The mirage of recovery
By Hossein Askari and Noureddine Krichene


Over recent days, observing a sudden increase in car sales and record profits of "bankrupt" banks, Federal Reserve chairman Ben Bernanke has announced that recovery of the US economy was under way. Treasury Secretary Timothy Geithner echoed the same message and even "globalized" his prediction of a recovery for the world economy. President Barack Obama saw "glimmers of hope". While these three top US policymakers were rushing to announce recovery, economist Paul Krugman exuded skepticism, saying "do not count your recoveries before they are hatched".

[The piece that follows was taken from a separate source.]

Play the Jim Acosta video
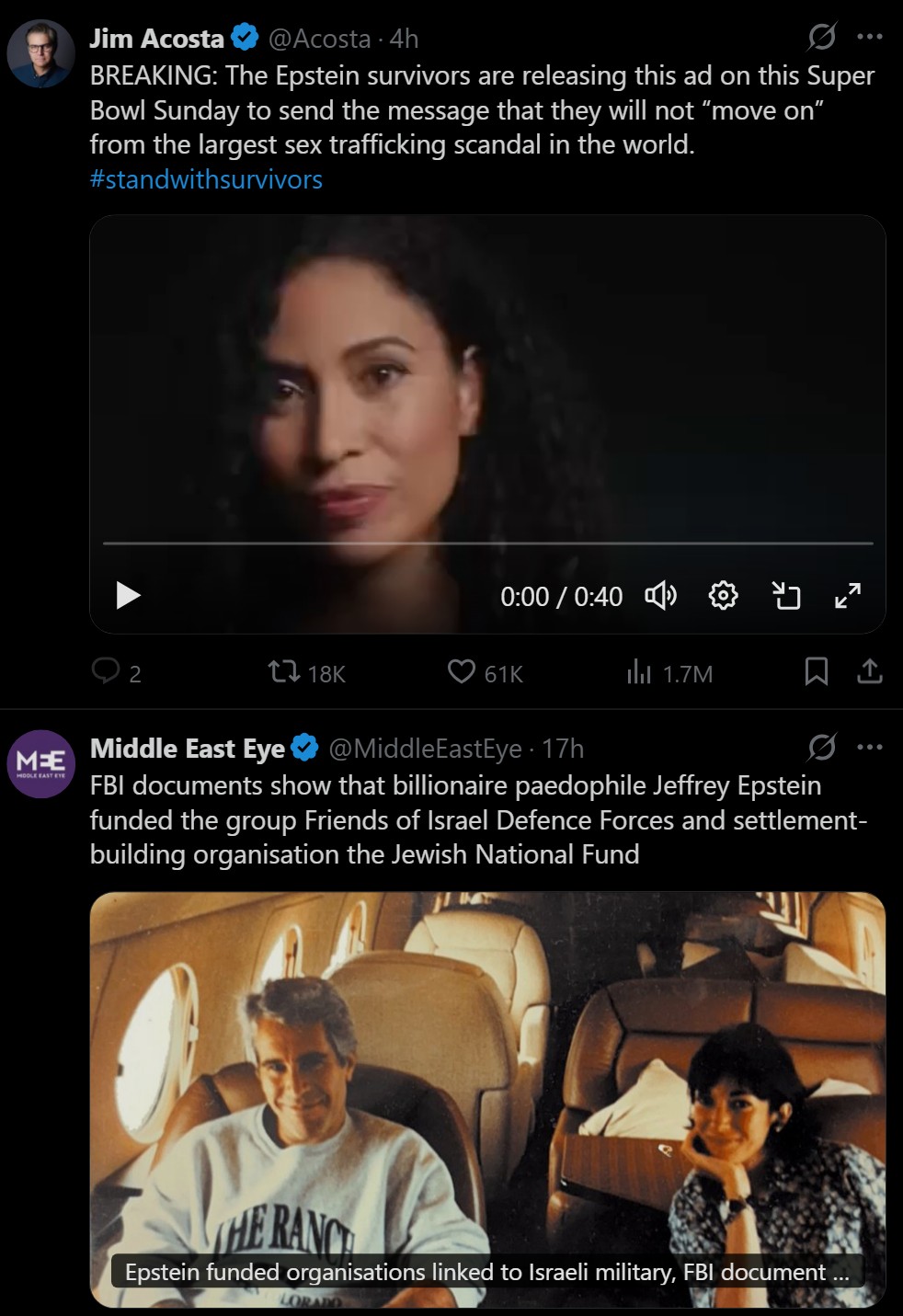 point(129,596)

US policymakers' optimism seems to be founded on their grandiose reflationary programs. Obama has launched an unprecedented stimulus package at US$787 billion, followed by the largest US fiscal deficit ever, at $1.85 trillion, or 13% of gross domestic product (GDP). Underlying the stimulus package and the fiscal deficit was a Harvard income multiplier of 1.5, implying an increase in the US real GDP by about $4 trillion, or a record 30% per year. The basic economics advocated by the Obama team were simple: trillions of dollars in stimulus package and government expenditures would boost real aggregate demand for consumption and investment and automatically lead to economic recovery and full employment. Their mechanical multiplier model provided a strong reason for Obama to announce a premature economic recovery.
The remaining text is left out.